With employees valuing the increased flexibility in their work, they would be able to have a better work-life balance. With a better work-life balance, this leads to happier, healthier and more focused employees.
Having 4-day work weeks also creates more efficiency in the workplace. Having less time available means that employees would have to try to cut down any time-wasting work processes they have. From limiting long meetings to stopping inefficient work habits, employees would be more efficient in getting work done.
Pro #2: Lower Costs For Companies And Employees
Office costs are a significant expense that every company would have. But, with a 4-day work week, there would be one less day of employees coming into the office, thus the company would save on electricity and utility costs from employees being in the workplace for that day.
Employees also would save money on their daily commute and work life. From saving money on expensive meals in the Central Business District to spending less on fuel or public transport, employees would also see cost savings.
Pro #3: Improved Satisfaction And Well-Being Of Staff
A big part of the introduction of a 4-day work week is the idea that work-life balance would improve. By having the flexibility of working-from-home, working for part of the day, or not working at all on the 5th day, employees can have the opportunity to focus on their own health and well-being.
From spending more time at home with family, running errands, dedicating time for personal development, or even just exercise more or sleep in, this flexibility can lead to happier, healthier employees.
Good morale can also have positive effects on staff retention, leading to less disruption from turnover.
Pro #4: Environmental Benefits
Change is in the air, literally, since working from home has actually positively impacted the environment.
In a British study, carbon dioxide emissions in some cities had fallen to as much as 60% during the crisis. This shows that the lower amount of traffic and workers on the streets caused by working from home had led to cleaner air in the streets.

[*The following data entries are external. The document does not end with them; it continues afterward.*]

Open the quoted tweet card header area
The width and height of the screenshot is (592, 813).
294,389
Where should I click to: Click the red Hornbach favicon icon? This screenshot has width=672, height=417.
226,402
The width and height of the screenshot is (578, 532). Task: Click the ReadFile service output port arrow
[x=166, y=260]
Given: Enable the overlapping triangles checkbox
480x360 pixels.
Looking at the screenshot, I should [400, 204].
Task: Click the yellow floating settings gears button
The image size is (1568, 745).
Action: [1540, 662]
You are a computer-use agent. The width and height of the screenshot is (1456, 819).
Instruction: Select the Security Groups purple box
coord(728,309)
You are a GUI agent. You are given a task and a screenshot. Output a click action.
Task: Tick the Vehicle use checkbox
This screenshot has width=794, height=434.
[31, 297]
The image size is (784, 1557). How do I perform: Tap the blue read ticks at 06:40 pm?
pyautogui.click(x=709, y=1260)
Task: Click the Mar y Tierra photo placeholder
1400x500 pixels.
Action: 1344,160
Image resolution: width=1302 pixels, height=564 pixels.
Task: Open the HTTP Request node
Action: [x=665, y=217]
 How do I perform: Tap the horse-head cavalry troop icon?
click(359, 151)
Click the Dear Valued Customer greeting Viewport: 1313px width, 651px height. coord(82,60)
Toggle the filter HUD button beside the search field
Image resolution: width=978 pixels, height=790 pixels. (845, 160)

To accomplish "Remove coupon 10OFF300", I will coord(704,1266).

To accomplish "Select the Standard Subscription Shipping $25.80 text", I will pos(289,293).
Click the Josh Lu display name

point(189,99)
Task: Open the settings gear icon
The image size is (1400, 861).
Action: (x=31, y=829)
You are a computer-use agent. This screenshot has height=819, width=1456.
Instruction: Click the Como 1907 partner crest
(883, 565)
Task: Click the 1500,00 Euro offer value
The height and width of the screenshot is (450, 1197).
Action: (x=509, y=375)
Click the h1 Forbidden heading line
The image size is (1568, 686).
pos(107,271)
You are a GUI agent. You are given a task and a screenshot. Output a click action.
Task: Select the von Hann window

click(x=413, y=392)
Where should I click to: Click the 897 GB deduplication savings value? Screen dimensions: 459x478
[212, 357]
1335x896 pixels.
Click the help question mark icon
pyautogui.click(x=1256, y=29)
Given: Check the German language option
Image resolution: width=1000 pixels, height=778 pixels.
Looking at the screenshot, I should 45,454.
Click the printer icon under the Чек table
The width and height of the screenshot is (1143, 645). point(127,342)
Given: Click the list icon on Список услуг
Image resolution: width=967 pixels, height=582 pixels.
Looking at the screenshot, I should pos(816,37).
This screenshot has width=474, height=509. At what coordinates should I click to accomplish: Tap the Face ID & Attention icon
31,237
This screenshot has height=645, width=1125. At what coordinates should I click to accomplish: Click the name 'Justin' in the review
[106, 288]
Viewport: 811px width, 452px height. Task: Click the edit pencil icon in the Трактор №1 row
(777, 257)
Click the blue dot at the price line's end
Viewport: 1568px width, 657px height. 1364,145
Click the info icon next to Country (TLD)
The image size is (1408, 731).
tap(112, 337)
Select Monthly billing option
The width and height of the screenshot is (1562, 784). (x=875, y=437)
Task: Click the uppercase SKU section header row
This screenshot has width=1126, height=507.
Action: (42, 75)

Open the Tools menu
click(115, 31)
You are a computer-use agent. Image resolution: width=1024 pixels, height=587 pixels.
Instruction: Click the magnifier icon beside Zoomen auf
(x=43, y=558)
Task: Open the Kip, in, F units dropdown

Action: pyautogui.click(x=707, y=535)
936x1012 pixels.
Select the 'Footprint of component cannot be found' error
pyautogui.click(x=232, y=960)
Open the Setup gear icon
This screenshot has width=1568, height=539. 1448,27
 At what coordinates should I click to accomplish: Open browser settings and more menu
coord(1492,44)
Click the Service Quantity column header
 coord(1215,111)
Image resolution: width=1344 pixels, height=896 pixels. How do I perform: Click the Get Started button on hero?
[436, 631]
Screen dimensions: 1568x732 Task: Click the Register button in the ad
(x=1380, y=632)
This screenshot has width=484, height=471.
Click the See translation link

The amount of noise has improved too, as fewer cars and people on the streets lead to lesser noise pollution and quieter streets.
From fewer cars and buses polluting the air to lesser fuel use and noise pollution, the environment has been given a brief respite on the pollution that humans have inflicted on it before the virus hit.
Con #1: Clients Or Vendors Might Not Follow Your 4-Day Work Week
For some companies, a 4-day work week is not practical, such as those who deal in the financial markets, or for those who need their staff to be physically present, such as those in retail, healthcare, or essential services.
If you need to deal with these companies that remain on a 5-day work week, your company might miss out on opportunities due to your 4-day work week. Worse, you might case inconvenience or issues, such as slower response times or inability to hold meetings during the 5th day of the week.
Con #2: Employees May End Up Putting In Longer Hours Daily
A 4-day work week does not mean a reduction in workload. Employees may need to cram more hours into a single day at work, making each day tougher and longer, which could result in the opposite effect of faster burn out faster.
Also, because a 4-day work week might lead you to pack your long weekend schedule, you might end up needing to work late at night at home all the weekends.
Planning To Make 4-Day Work Weeks A Reality?
Although 4-day work weeks has many benefits, such as greater flexibility for employees, such a wide-ranging change might not be as easy to introduce, or without some trade-offs especially during the initial stages.
If you want to be one of the first few brave companies to do so, you will need to ensure your entire company is on board and are willing to work through the difficulties, as well as properly crafting a plan to ensure business services to your clients, customers and partners are not adversely affected.